London is a pretty hard place to live even for us
So, what does this all mean? When it comes to foxes, Morton says ‘It’s not a one size fits all’ situation. ‘I think their decisions are very specific to certain things. It could be that city foxes are not bold in the first instance because they’re guarded and that protects them from risk. But maybe they quickly learn to overcome that,’ he says. ‘Fox decision-making is far more nuanced than the sweeping generalisation that a city fox is a bold fox.’
Clearly, more research is needed to get into the minds of these inquisitive creatures. If you are noticing more foxes, it might be that your neighbours are feeding them. ‘Foxes want natural prey as well as the odd McDonald’s,’ says Williams. ‘People tend to think that nothing can survive without them. But don’t put out a three-course meal every night – the foxes might take surplus food away and bury it in somebody else’s garden. You could be upsetting your neighbour because not everybody likes having foxes around.’
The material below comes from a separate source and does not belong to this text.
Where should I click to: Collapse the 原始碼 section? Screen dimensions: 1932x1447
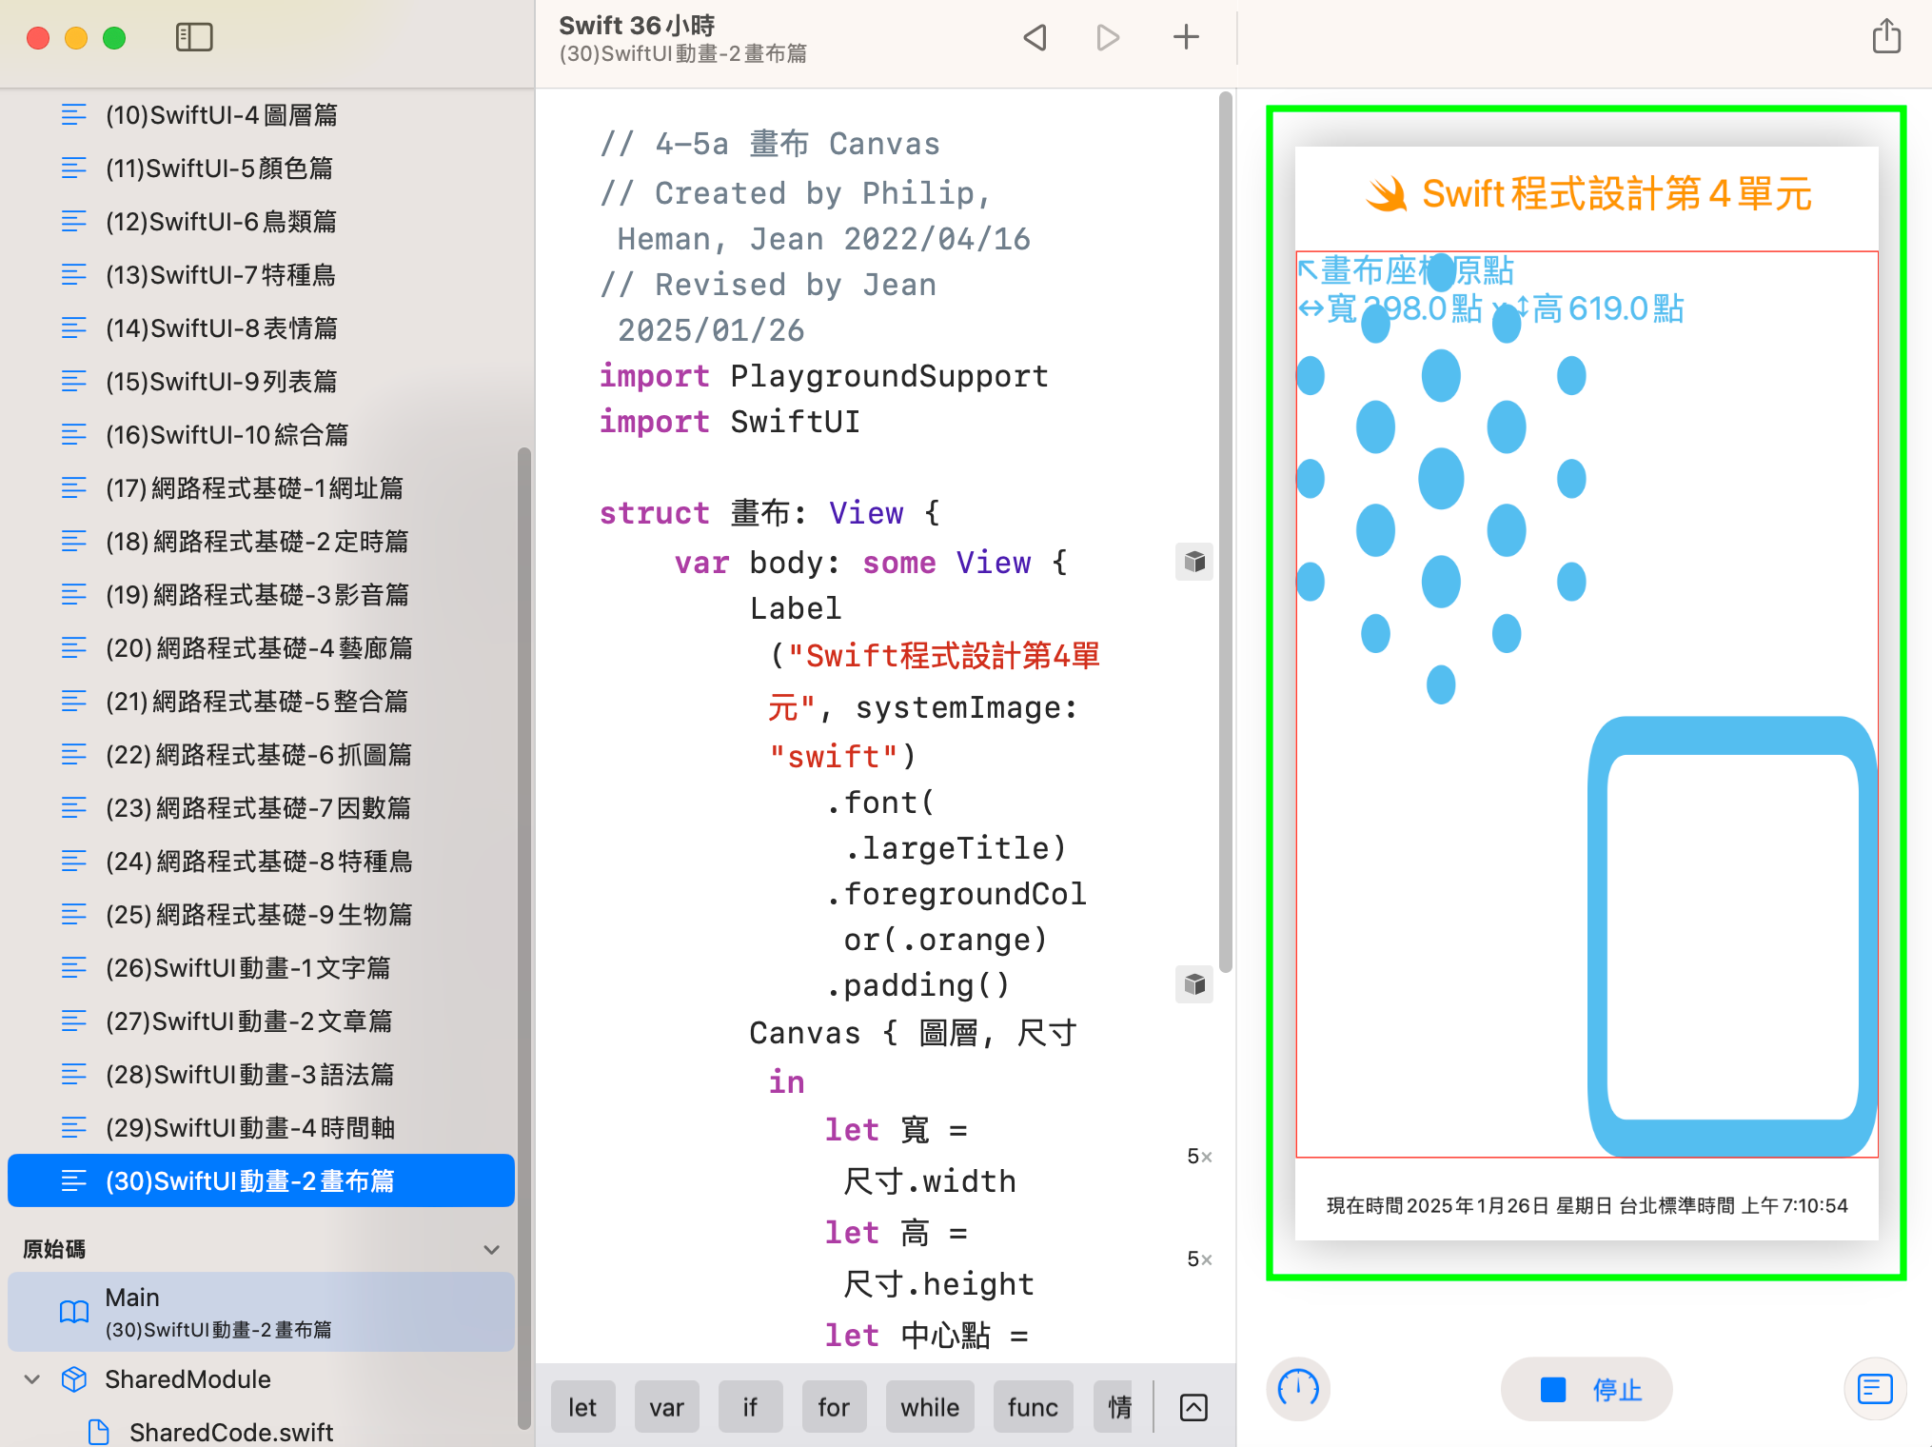[491, 1249]
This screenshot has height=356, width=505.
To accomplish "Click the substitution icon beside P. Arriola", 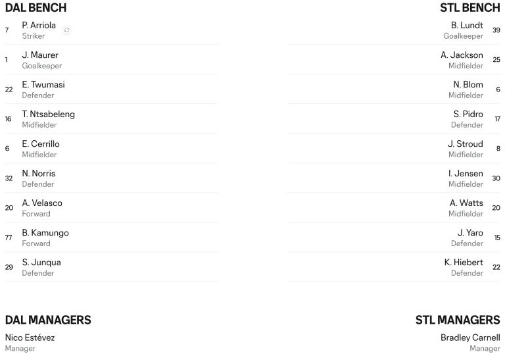I will pos(66,30).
It’s true that some Londoners get riled by foxes. After all, they have a habit of leaving random shoes on your doorstep or waking you up at night with their screeching. But perhaps everyone, fox-lover or not, should at least admire the tenacity of these plucky characters. ‘Learn to celebrate an animal that has adapted so well to the city,’ says Frith. ‘It takes a fair degree of physiological and psychological tolerance and plasticity. London is a pretty hard place to live even for us, but here you’ve got a primary carnivore that has made the city its home. Even after the thousands I’ve seen, I think they’re marvellous animals.’